J'arrive !

La guerre des lolitas n’aura pas lieu !

5 mars 2016
Non classé
Mar 5th, 2016

 

C’est un post qui va prêter à confusion et surtout à débat. Mais à présent, je n’en ai plus peur. On m’a trop dit par le passé ce que je devais faire ou non… Aujourd’hui, je vais vous parler de ma « rupture » avec le « lolita ». Je disais il y a peu que je ne ferai jamais d’esclandre sur ce milieu si je devais le quitter. Je ne l’ai pas fait, et je n’en fais plus partie (au sens strict) depuis un moment déjà. Ne vous attendez donc pas à des commérages de basse-cours, à des critiques personnelles et autre citation de personnalités lolita… Non, juste à mon ressenti, à mon expérience; les bonnes et les mauvaises, en tant que vieille lolita qui a ardemment arpenté et fréquenté le milieu depuis 2004 et qui y a beaucoup contribué. Ce post est important, car le lolita a été, est et restera, malgré tout, une partie de ma vie.

Lorsque j’ai fricoté la première fois avec cette mode, je n’étais alors qu’une ado con en recherche de soi, mal dans sa peau, et en pleine rébellion contre tous les carcans de la vie: famille, travail, société.
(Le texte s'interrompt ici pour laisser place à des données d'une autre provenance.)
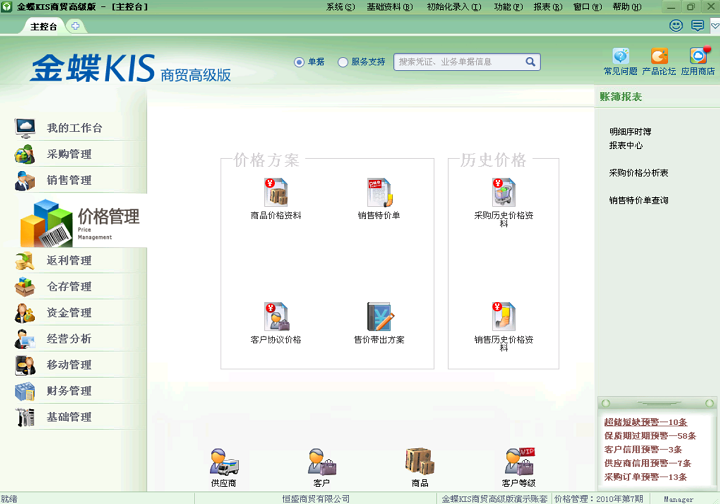The image size is (720, 504).
Task: Open the 供应商 icon at the bottom
Action: click(224, 462)
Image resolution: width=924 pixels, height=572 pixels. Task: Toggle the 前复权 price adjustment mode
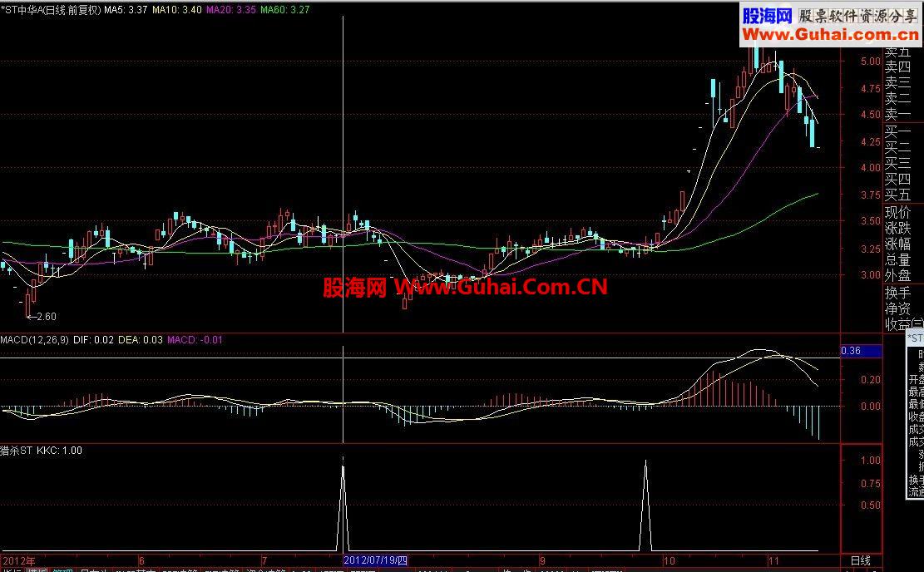[79, 12]
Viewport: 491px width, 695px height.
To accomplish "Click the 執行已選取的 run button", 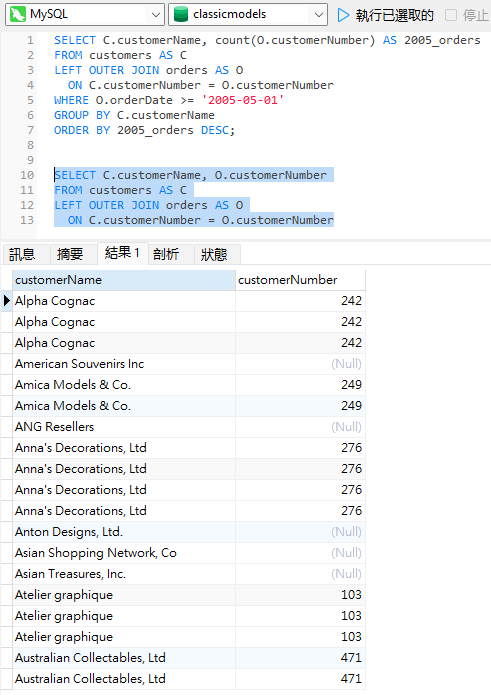I will coord(385,15).
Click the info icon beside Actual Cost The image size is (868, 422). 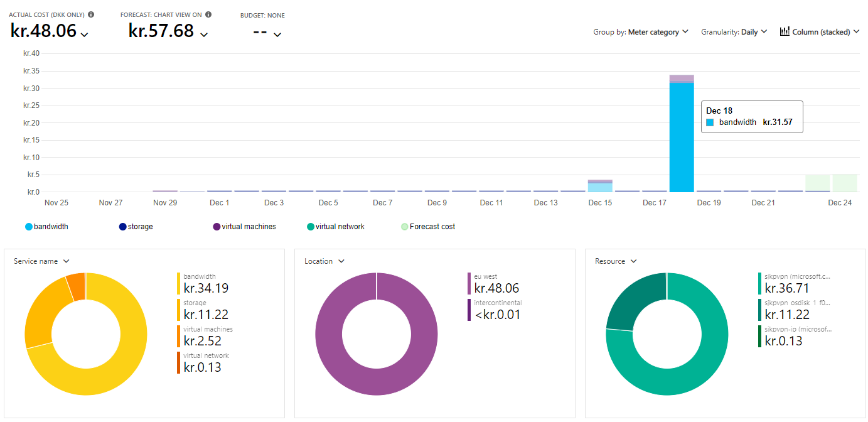pyautogui.click(x=92, y=14)
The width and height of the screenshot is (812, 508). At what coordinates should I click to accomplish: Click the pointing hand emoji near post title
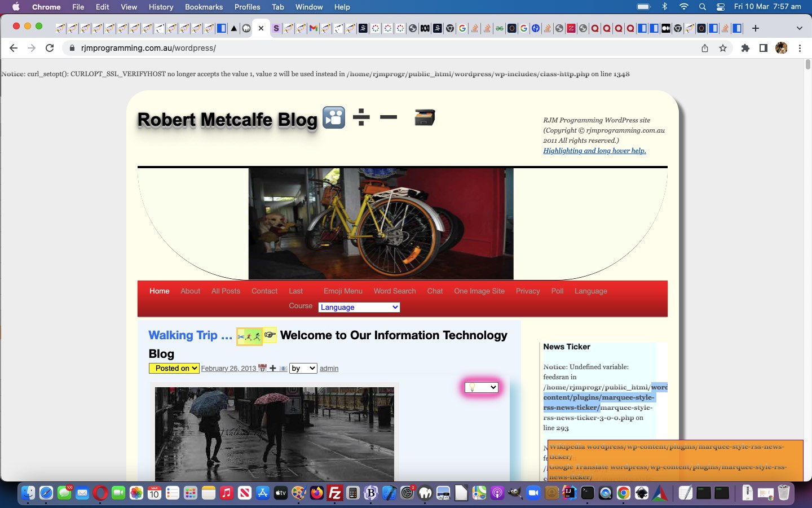(x=270, y=335)
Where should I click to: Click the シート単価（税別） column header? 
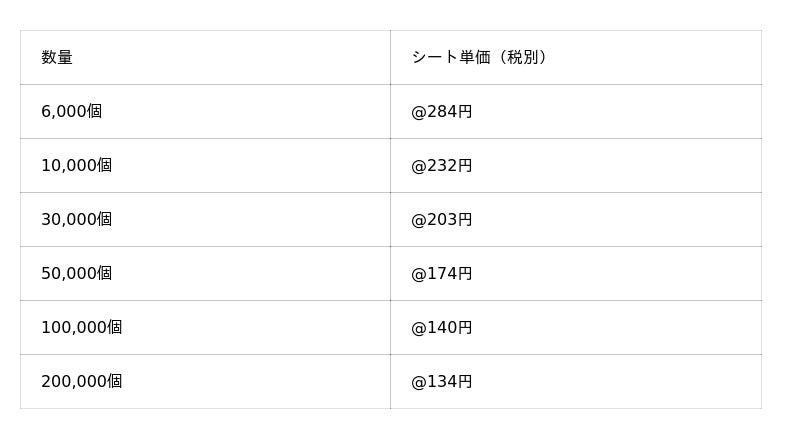[x=479, y=58]
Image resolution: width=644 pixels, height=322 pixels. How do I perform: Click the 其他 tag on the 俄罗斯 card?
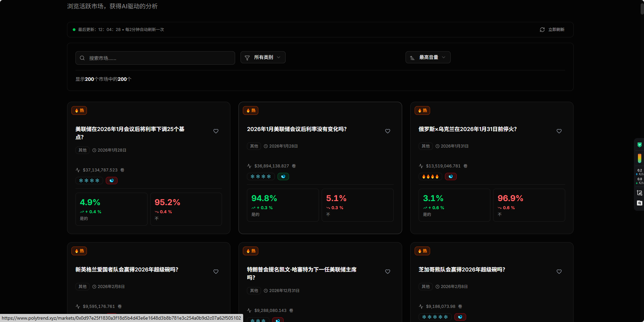pos(425,146)
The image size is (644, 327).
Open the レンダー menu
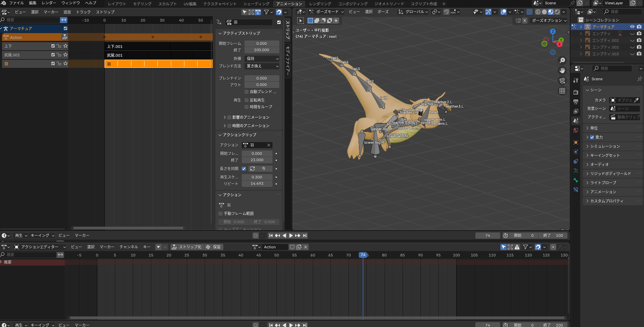point(49,3)
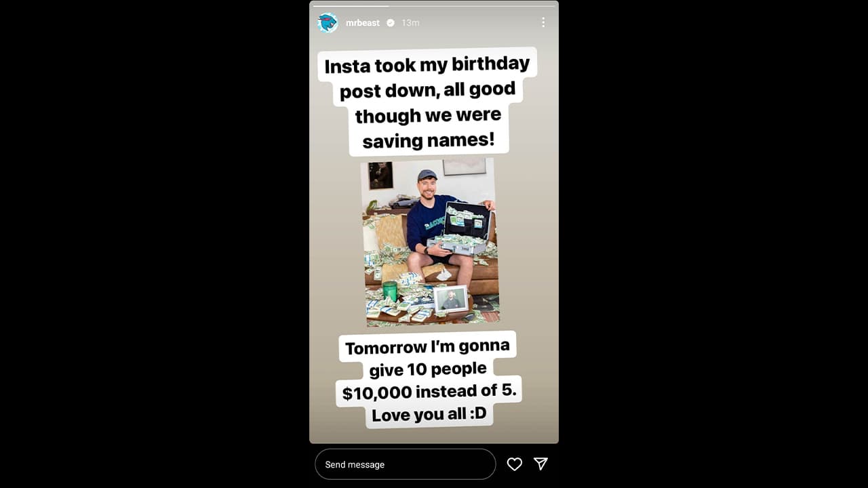
Task: Click the open briefcase of cash in photo
Action: point(460,230)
Le lolita m’a sauvée d’une certaine façon. Il m’a permis de m’intégrer dans une société pour et dans laquelle j’avais enfin ma place, dans laquelle j’étais reconnue en tant que personnalité, sans être « rejetée » ou « marginalisée ». Ce n’était pas juste quelques robes froufrouteuses à quelques centaines d’euros à mes yeux: c’était bien plus que cela. Une liberté qui me permettait de m’exprimer et de m’émanciper, d’être au grand jour ce que j’étais au fond de moi. Pas un mouton représenté par une seule marque ou un seul style (bien que j’ai et que j’avais mes marques préférées).

Le lolita était émancipateur. Un art d’expression visuelle au détriment des mots que je ne pouvais avoir, au détriment d’une intégration sociale que je n’avais pas su obtenir, malgré tous les efforts du monde.

Et un jour, ce ne sais trop comment, lui qui était autre fois libérateur a commencer à m’entraver. A entraver ma liberté de penser ou de parler (sous peine de violentes critiques, de dramas ou de secrets lolitas ou tout simplement d’entacher « l’image » de l’association- dont j’étais la fondatrice !!!! (quel comble… ) et même pire: entache ma créativité. Oui, un beau matin, le lolita m’a empêchée d’être vraiment moi même… il y a de ça quelques années… Je déplore ce fait. Mais je n’y peux rien. Les choses changent, les mentalités évoluent. Pas moi. Mes idées restent les mêmes, mes idéaux aussi; bien que j’ai mûri. Mon envie de liberté n’en est que plus forte. Surtout en ce qui concerne la liberté d’expression et celle de se vêtir bien pour être heureux. Car l’important pour être heureux, c’est d’être en raccord avec soi-même, c’est se respecter. Alors si le lolita m’empêche ce bonheur, je ne suis plus lolita. PS: Vraiment désolée de vous décevoir, si vous attendiez quelques ragots bien gras, sur les associations, sur les rivalités des unes et des autres et crêpages de chignon… Je vous avais pourtant prévenu au début du post: telle n’était pas ma volonté.

COMMENTS

  • Colin Hattersley
    Mar 7th, 2016 - 8:26

    Don’t worry about the thoughts of others be yourself as long as you enjoy what you are doing don’t take any notice of people that critizise just for the sake of it 

  • messalyn
    Mar 8th, 2016 - 2:02

    Le lolita qui me plaît c’est celui qui sait s’arrêter à temps… enfin moi je parle de la tenue ! C’est pas déplaisant de revoir toutes ces photos côte à côte, ça me confirme que l’élégance est le seul code important de ce mouvement, que c’est parfaitement possible avec des couleurs voyantes, et que c’est souvent sur ce point là que je peux parfois tiquer… Par contre je suis tentée de penser qu’une bonne partie des problèmes que tu as rencontré dans le Lolita sont spécifiques à une certaine période. Vu comme ça : avec le rejet grandissant de l’image d’Epinal du mouvement, plus de risque de la trahir ! Et il ne peut y avoir aucunes limites pour un appétit de la démesure (qui n’existait pas aux débuts). Bref tu vois le genre.

  • Nella Fragola
    Mar 14th, 2016 - 3:23

    Thanks Colin, you’re a sweetheart. And you’re absolutely right!